80 ans du droit de vote des femmes en France

Dominique Vérien, Sénatrice de l’Yonne et Présidente de la délégation aux droits des femmes et à l’égalité des chances entre les hommes et les femmes au Sénat

 Le 21 avril 1944 est une date qui marque l’histoire de notre République. Le Général de Gaulle signe l’ordonnance portant organisation des pouvoirs publics après la Libération pour que les femmes deviennent “électrices et éligibles dans les mêmes conditions que les hommes.”

 

Pourquoi cette réticence à accorder le droit de vote aux femmes ?

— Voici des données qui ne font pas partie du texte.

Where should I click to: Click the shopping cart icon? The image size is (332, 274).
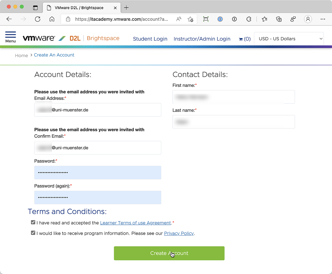[241, 39]
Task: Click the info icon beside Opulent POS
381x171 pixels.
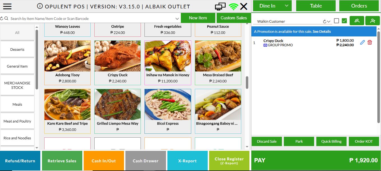Action: tap(40, 6)
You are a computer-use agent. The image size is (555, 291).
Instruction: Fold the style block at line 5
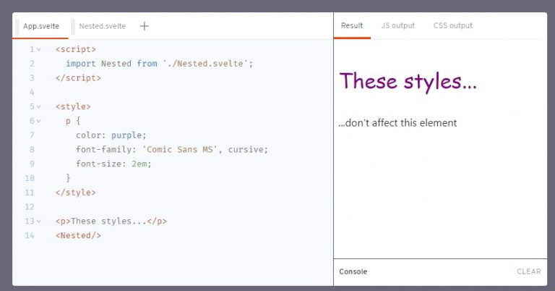39,106
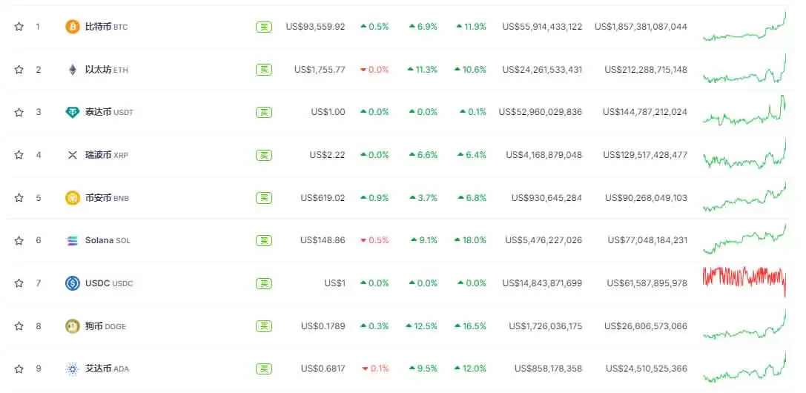Click the Solana SOL logo icon

72,240
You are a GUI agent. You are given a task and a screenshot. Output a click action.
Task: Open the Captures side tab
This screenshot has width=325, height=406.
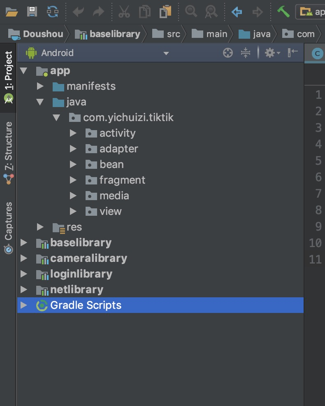click(9, 226)
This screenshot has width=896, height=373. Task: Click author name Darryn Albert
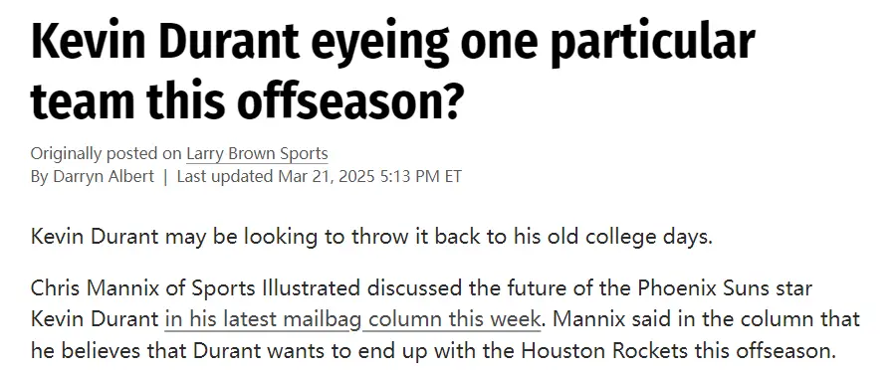(104, 176)
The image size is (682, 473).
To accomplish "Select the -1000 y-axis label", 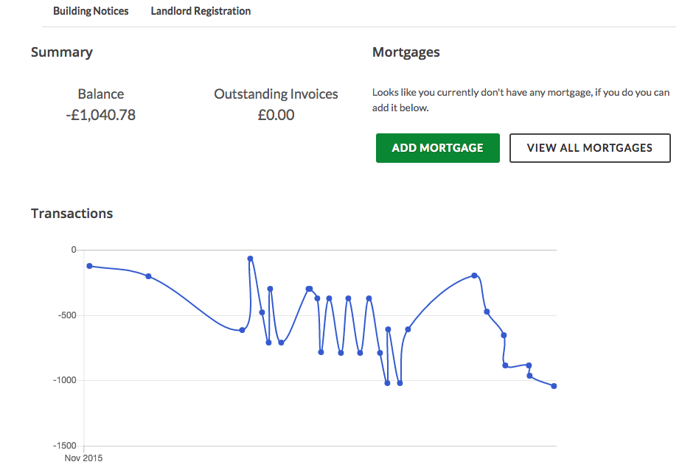I will [x=65, y=380].
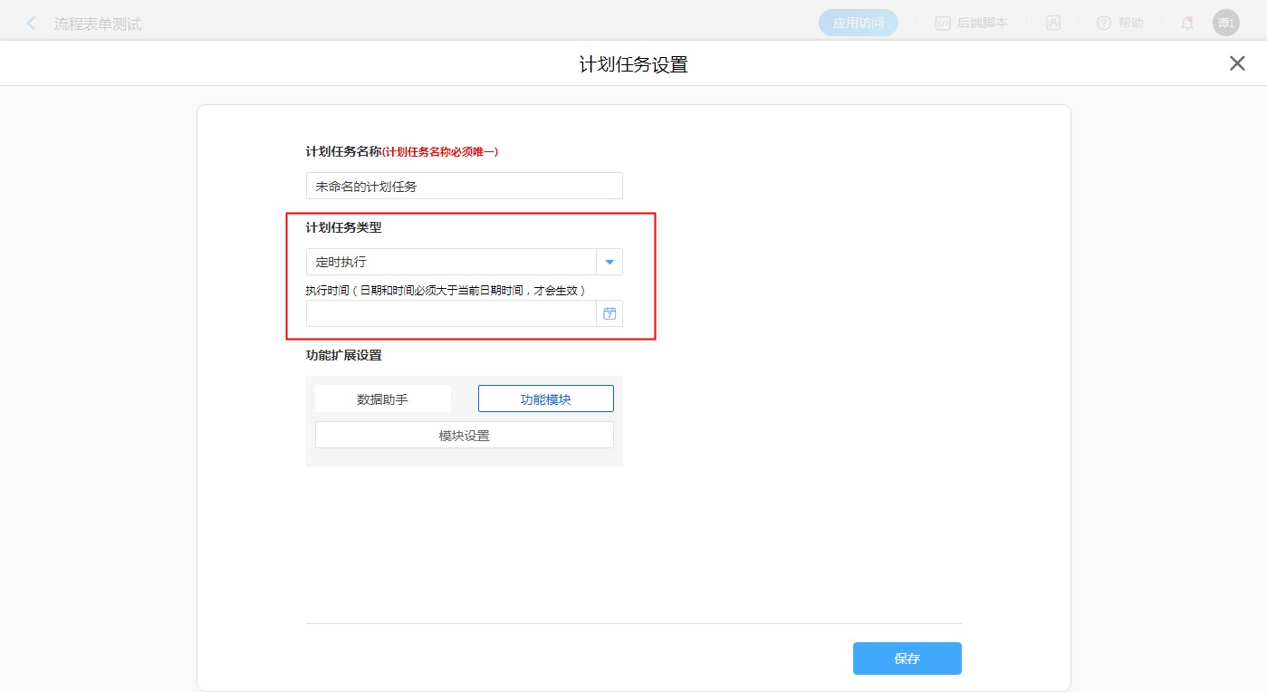
Task: Click the 后端脚本 text label
Action: pyautogui.click(x=982, y=24)
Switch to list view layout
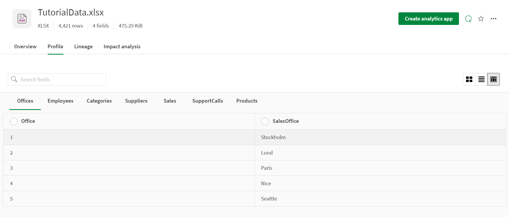The width and height of the screenshot is (509, 217). 481,79
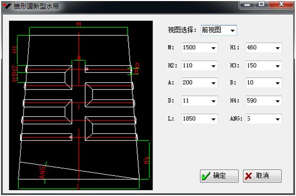Click the green checkmark icon on 确定
The width and height of the screenshot is (296, 196).
[206, 176]
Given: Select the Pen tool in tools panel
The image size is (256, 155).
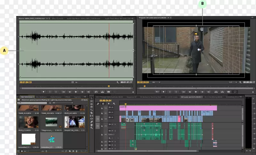Looking at the screenshot, I should click(x=92, y=122).
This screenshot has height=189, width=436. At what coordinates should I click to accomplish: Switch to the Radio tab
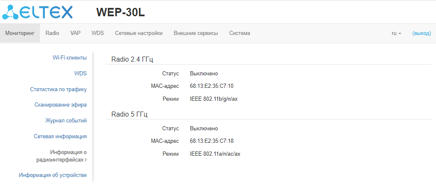coord(52,33)

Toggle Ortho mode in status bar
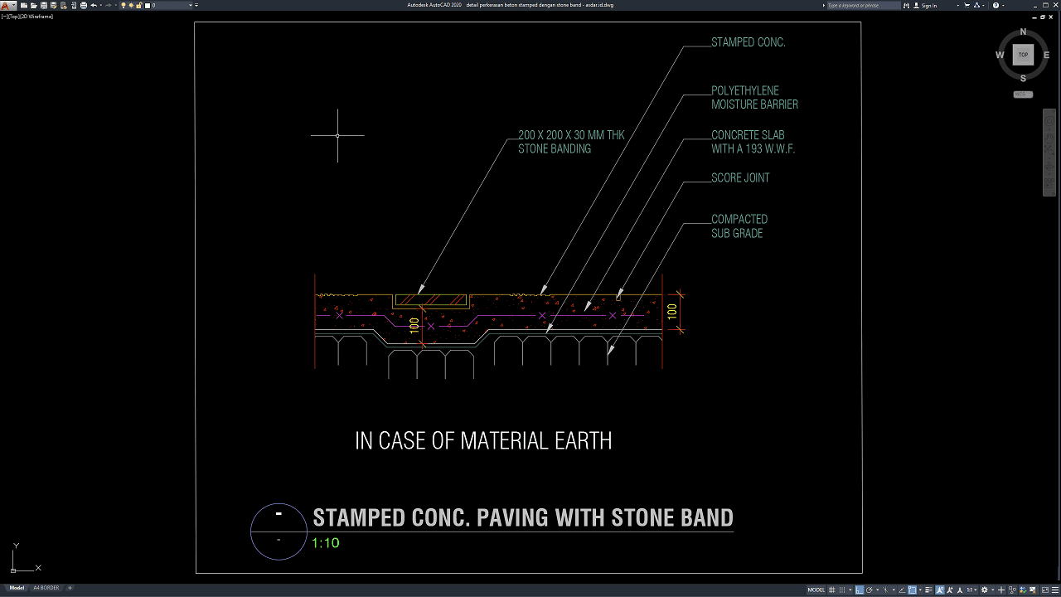[x=859, y=590]
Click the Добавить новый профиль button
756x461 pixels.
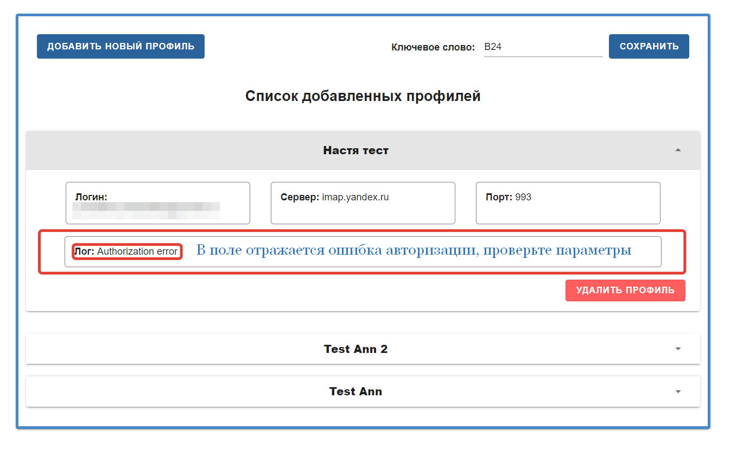pyautogui.click(x=120, y=47)
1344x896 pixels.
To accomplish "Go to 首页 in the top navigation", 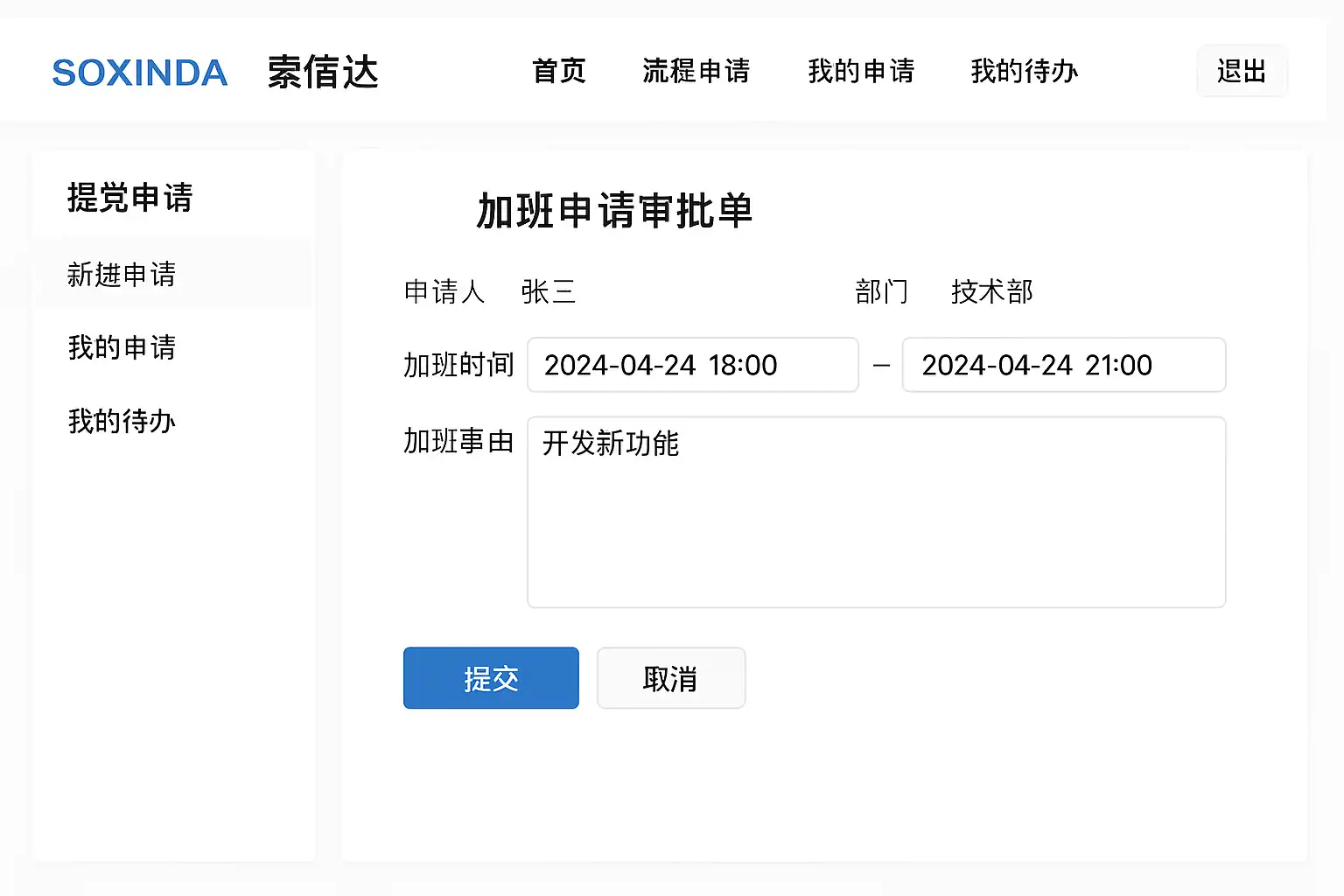I will pos(559,71).
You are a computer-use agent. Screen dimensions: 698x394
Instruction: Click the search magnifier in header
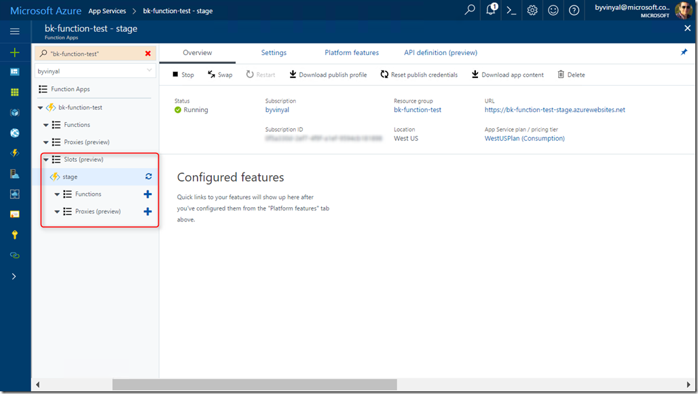click(x=470, y=10)
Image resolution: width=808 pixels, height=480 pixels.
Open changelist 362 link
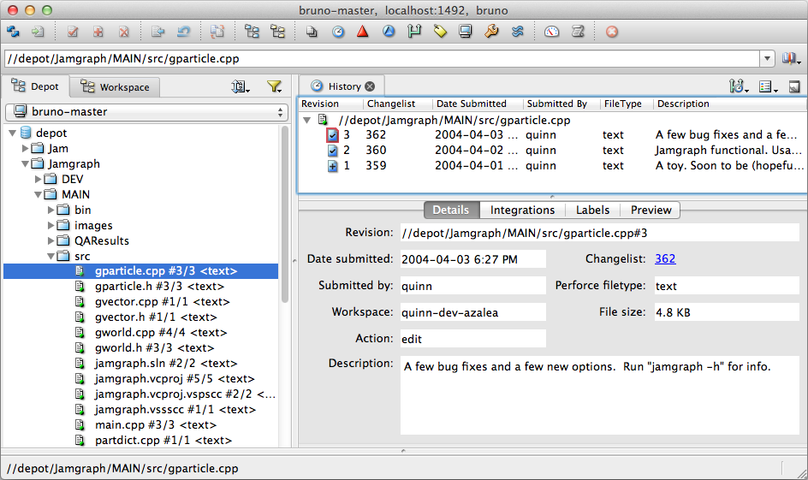(665, 259)
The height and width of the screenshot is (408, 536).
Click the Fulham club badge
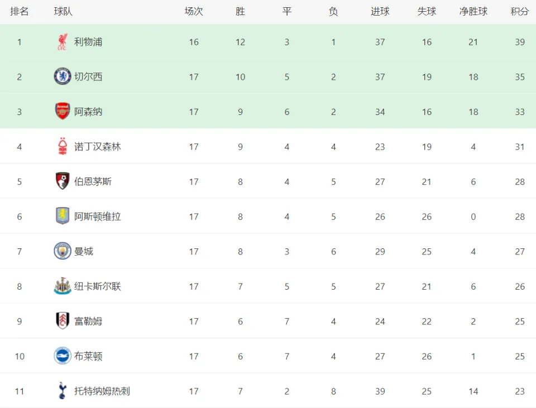(63, 321)
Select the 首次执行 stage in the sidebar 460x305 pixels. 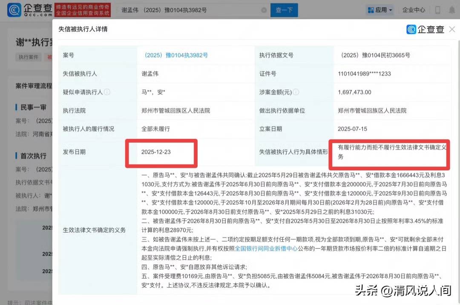[x=33, y=155]
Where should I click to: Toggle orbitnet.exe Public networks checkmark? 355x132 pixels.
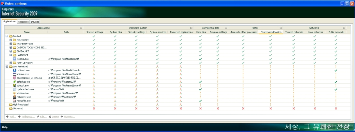(336, 70)
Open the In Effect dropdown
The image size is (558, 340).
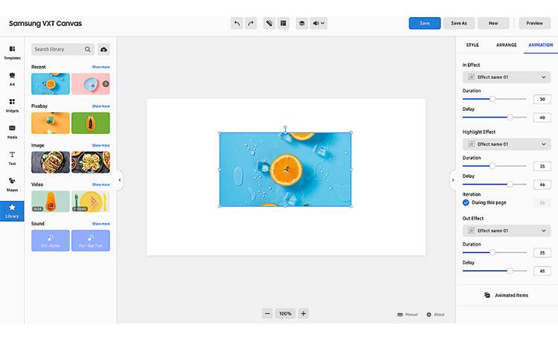pos(506,77)
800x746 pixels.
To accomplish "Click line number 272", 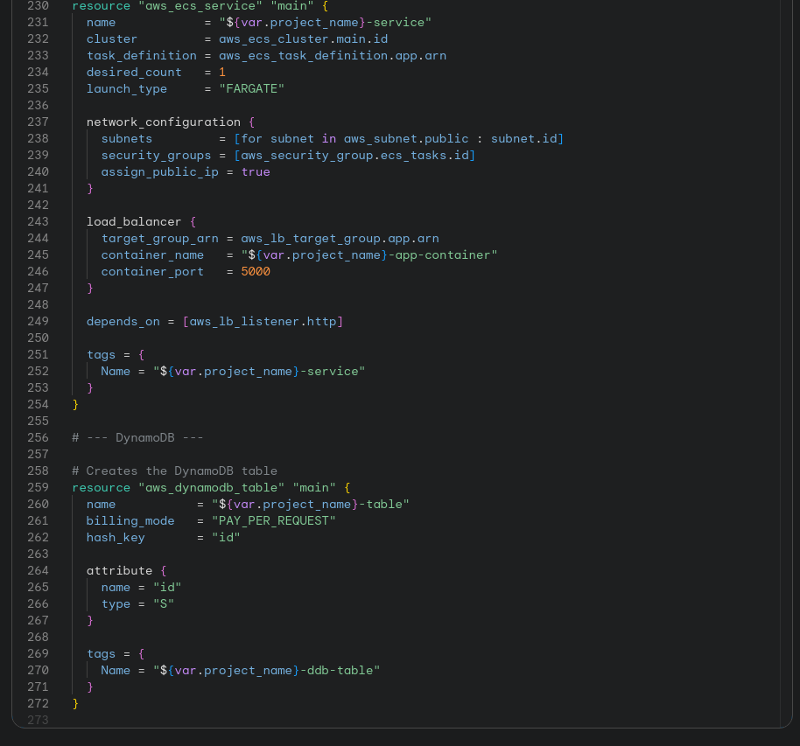I will 38,702.
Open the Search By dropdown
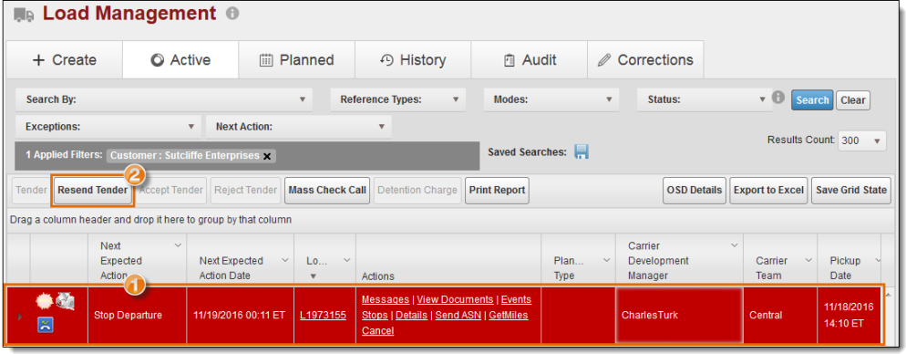The height and width of the screenshot is (354, 906). (163, 99)
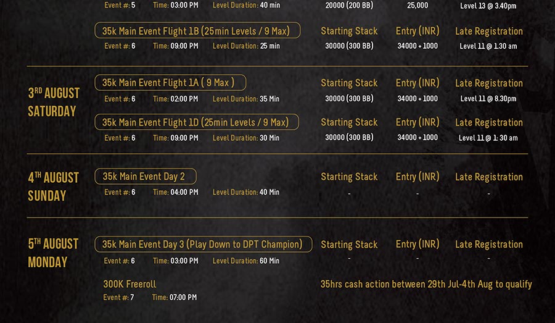Click the 35hrs cash action qualification note
555x323 pixels.
426,284
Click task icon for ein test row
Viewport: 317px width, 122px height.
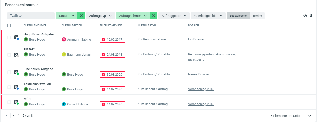[x=16, y=55]
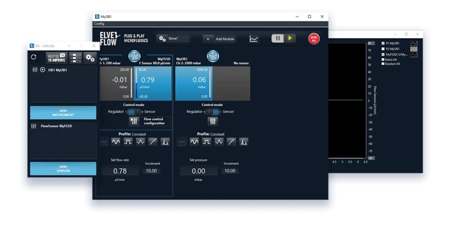Click the red Stop All button

tap(314, 38)
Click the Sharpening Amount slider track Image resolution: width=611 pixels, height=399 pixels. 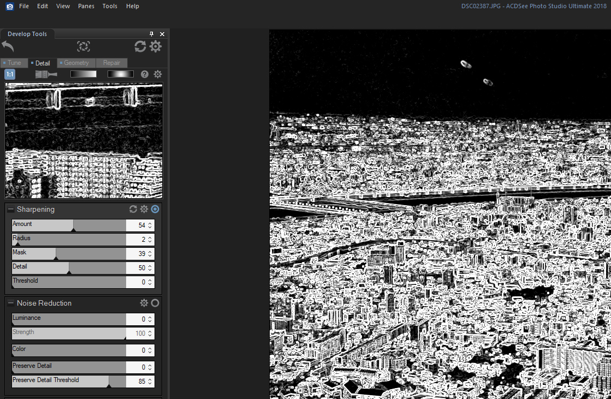tap(69, 225)
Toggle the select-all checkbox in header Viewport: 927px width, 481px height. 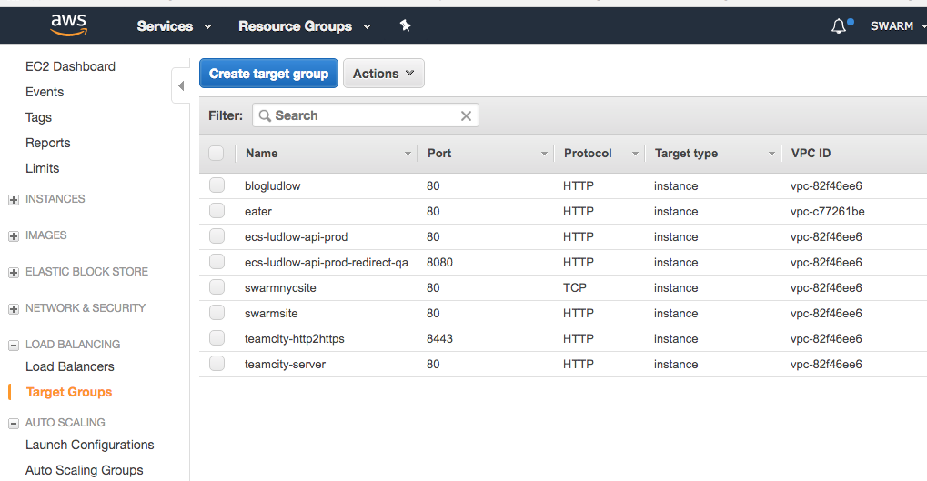(x=217, y=153)
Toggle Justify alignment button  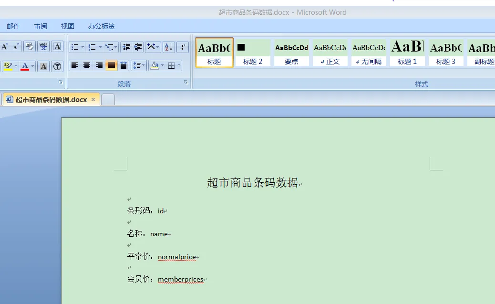[x=112, y=65]
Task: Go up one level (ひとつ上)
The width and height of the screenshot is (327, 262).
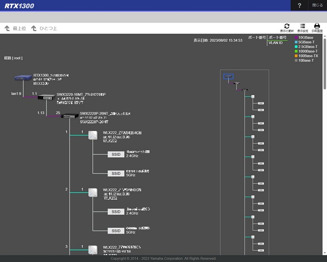Action: (44, 29)
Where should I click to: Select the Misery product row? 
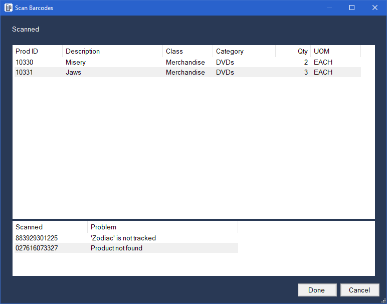(x=187, y=62)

Parce que le modèle commun consistait à créer une famille où la femme restait au foyer, dépendant ainsi de son mari comme en dépendaient les enfants. La gauche se disait donc que, toutes dépendantes que ces femmes étaient, elles voteraient comme leur mari, à savoir pour un système bourgeois, oubliant que des femmes étaient aussi ouvrières, qu’elles pouvaient être dépendantes financièrement, mais rêver d’autonomie… Mais de droite comme de gauche, les hommes pensaient pour les femmes qui, on le sait bien, n’y comprenaient rien à la politique.

 

Idiotes, les femmes ?

Marie Curie a eu son prix Nobel en 1911 (je ne compte pas celui de 1903 qui était partagé avec des hommes, dont son mari, ce qui risquerait de la disqualifier), mais elle est morte sans pouvoir voter. Colette, elle, a attendu ses 71 ans pour pouvoir se rendre aux urnes, Marie Laurencin ses 60 ans, Elsa Triolet ses 48 ans, Edith Piaf ses 39 ans. Idiotes ? Dépendantes ? Un grand nombre de femmes ont reçu des honneurs comme la Légion d’honneur, les palmes académiques, l’ordre du mérite, le mérite agricole sans pour autant avoir le droit de vote !

Olympe de Gouges, dès 1791, disait que puisqu’une femme pouvait monter à l’échafaud, elle devait pouvoir monter à la tribune. Et pourtant, il fallut attendre 153 ans encore pour que son souhait se réalise. 

Les femmes au foyer non politisées n’y virent pas une véritable évolution, ce fut donc dans un premier temps plutôt des femmes engagées qui fréquentèrent les urnes. Puis, petit à petit, l’égalité entre les hommes et les femmes progressant, on ne s’étonna plus de voir des femmes voter ni même se présenter à des élections… même s’il faudrait créer de meilleures conditions pour avoir plus de candidates.

 

Mais 80 ans plus tard, ce n’est plus le fait que des femmes votent qui interroge, mais le fait que la plupart des électeurs boudent le chemin des urnes tant ils considèrent qu’il ne mène à rien. Retrouvons le sens du vote, nous trouverons alors plus de candidatures, y compris féminines et bien entendu, plus d’électeurs.